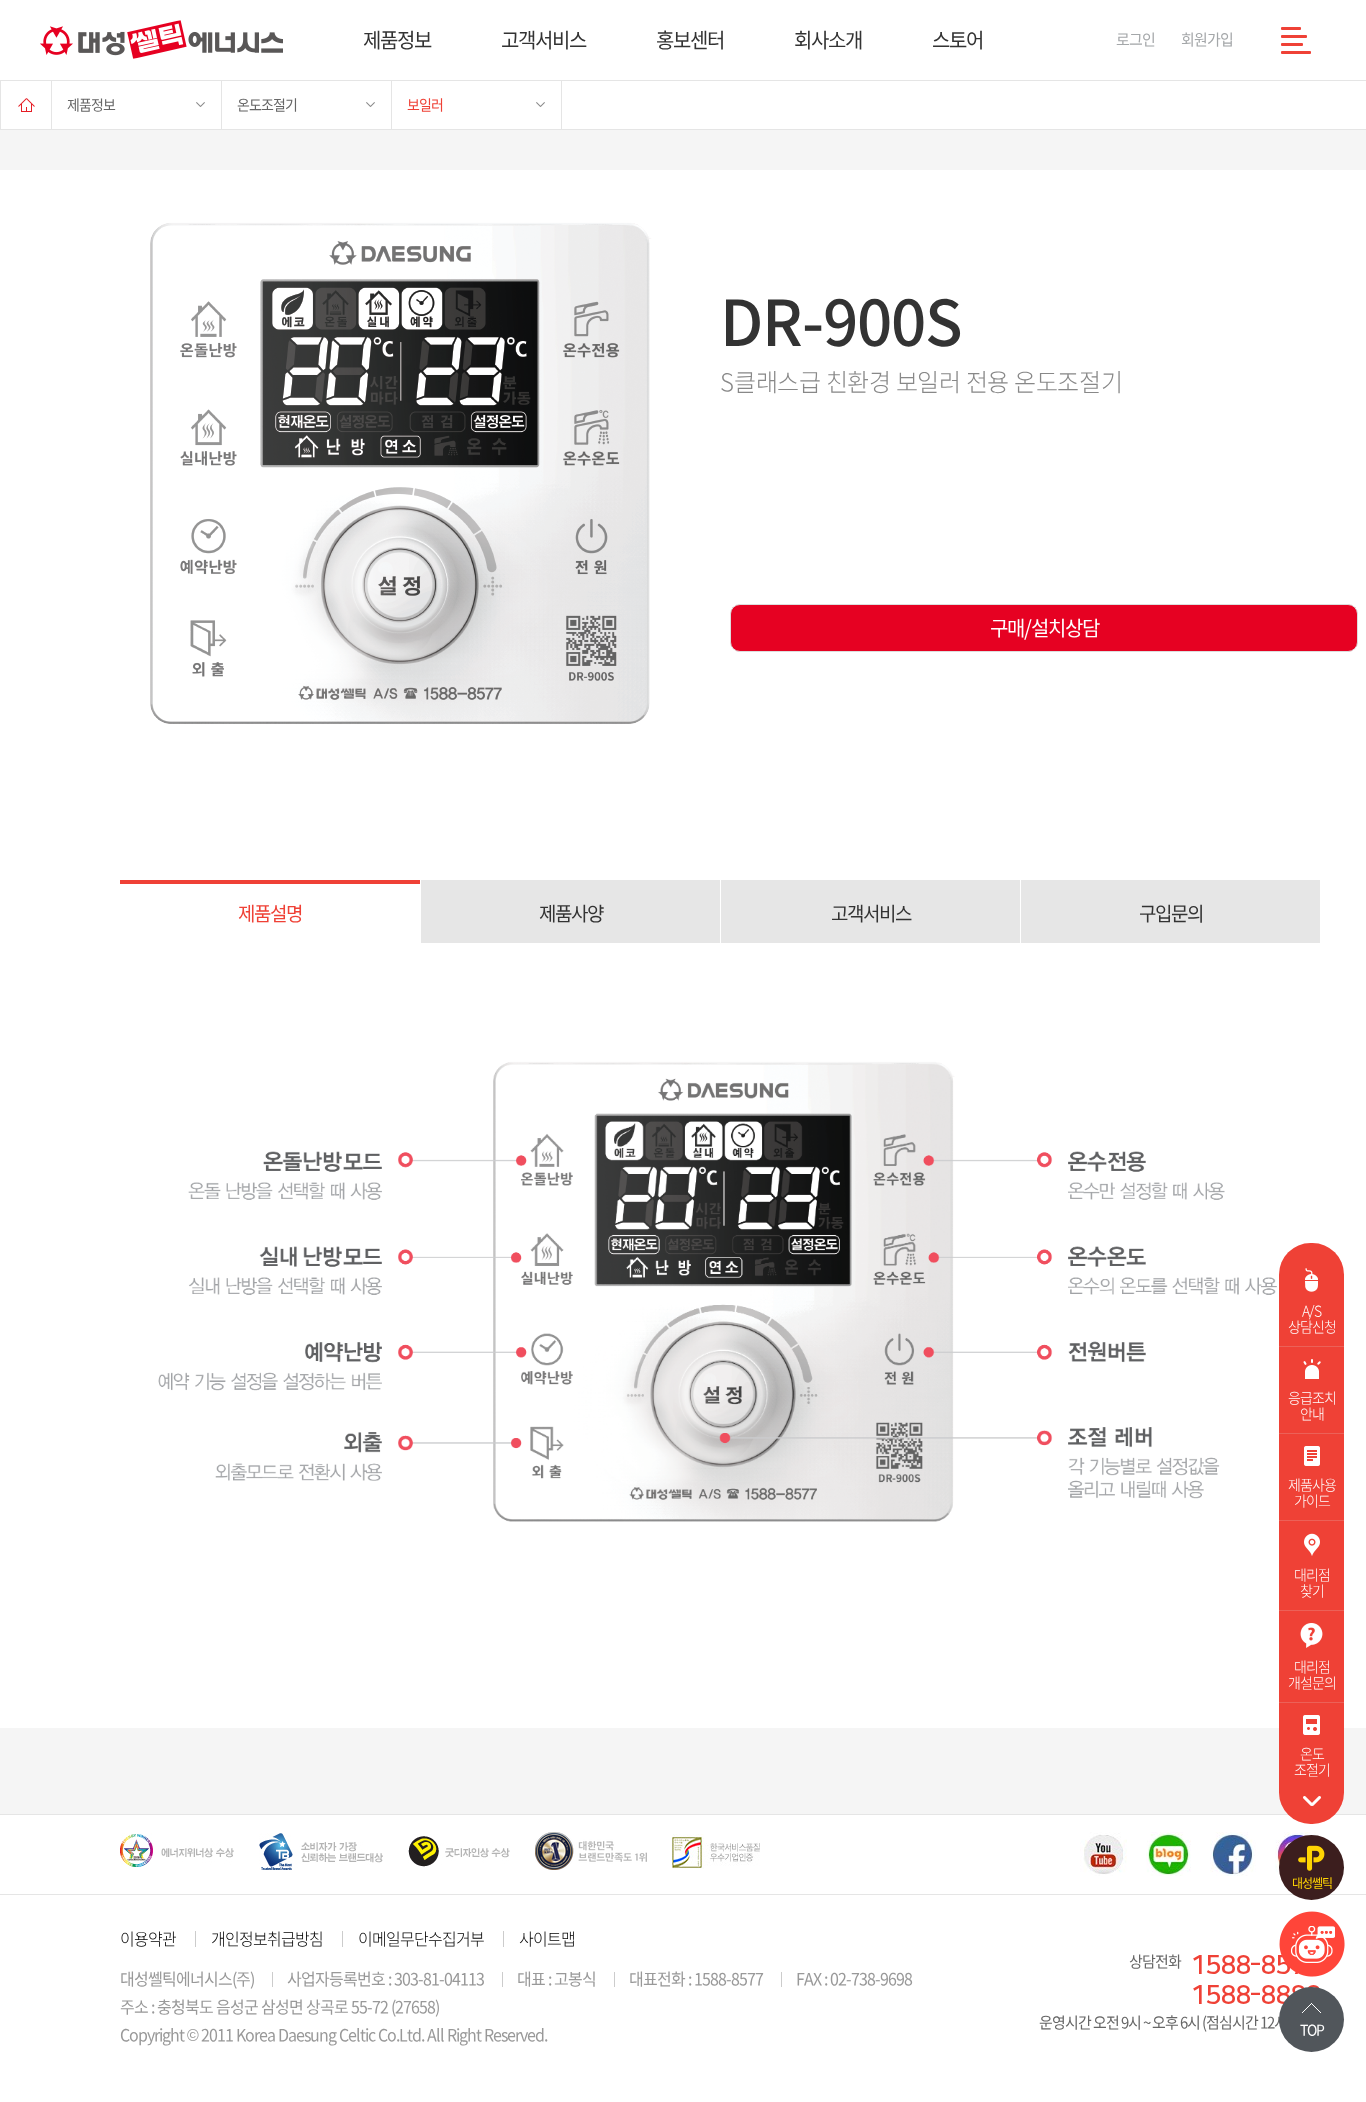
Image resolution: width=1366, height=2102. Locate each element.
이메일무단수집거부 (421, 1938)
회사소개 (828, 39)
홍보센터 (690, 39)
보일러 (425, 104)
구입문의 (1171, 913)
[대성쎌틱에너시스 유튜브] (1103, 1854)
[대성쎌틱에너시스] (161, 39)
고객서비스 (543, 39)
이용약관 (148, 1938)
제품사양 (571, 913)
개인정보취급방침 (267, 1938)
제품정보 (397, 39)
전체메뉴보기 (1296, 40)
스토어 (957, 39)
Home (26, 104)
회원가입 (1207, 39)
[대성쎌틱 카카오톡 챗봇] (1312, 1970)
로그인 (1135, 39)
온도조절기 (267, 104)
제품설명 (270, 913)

| Problem description |
From the line containing "제품사양 (571, 913)" through the end of the material, print each line exactly as it appears.

| Answer box |
제품사양 (571, 913)
개인정보취급방침 (267, 1938)
제품정보 (397, 39)
전체메뉴보기 (1296, 40)
스토어 (957, 39)
Home (26, 104)
회원가입 (1207, 39)
[대성쎌틱 카카오톡 챗봇] (1312, 1970)
로그인 (1135, 39)
온도조절기 (267, 104)
제품설명 (270, 913)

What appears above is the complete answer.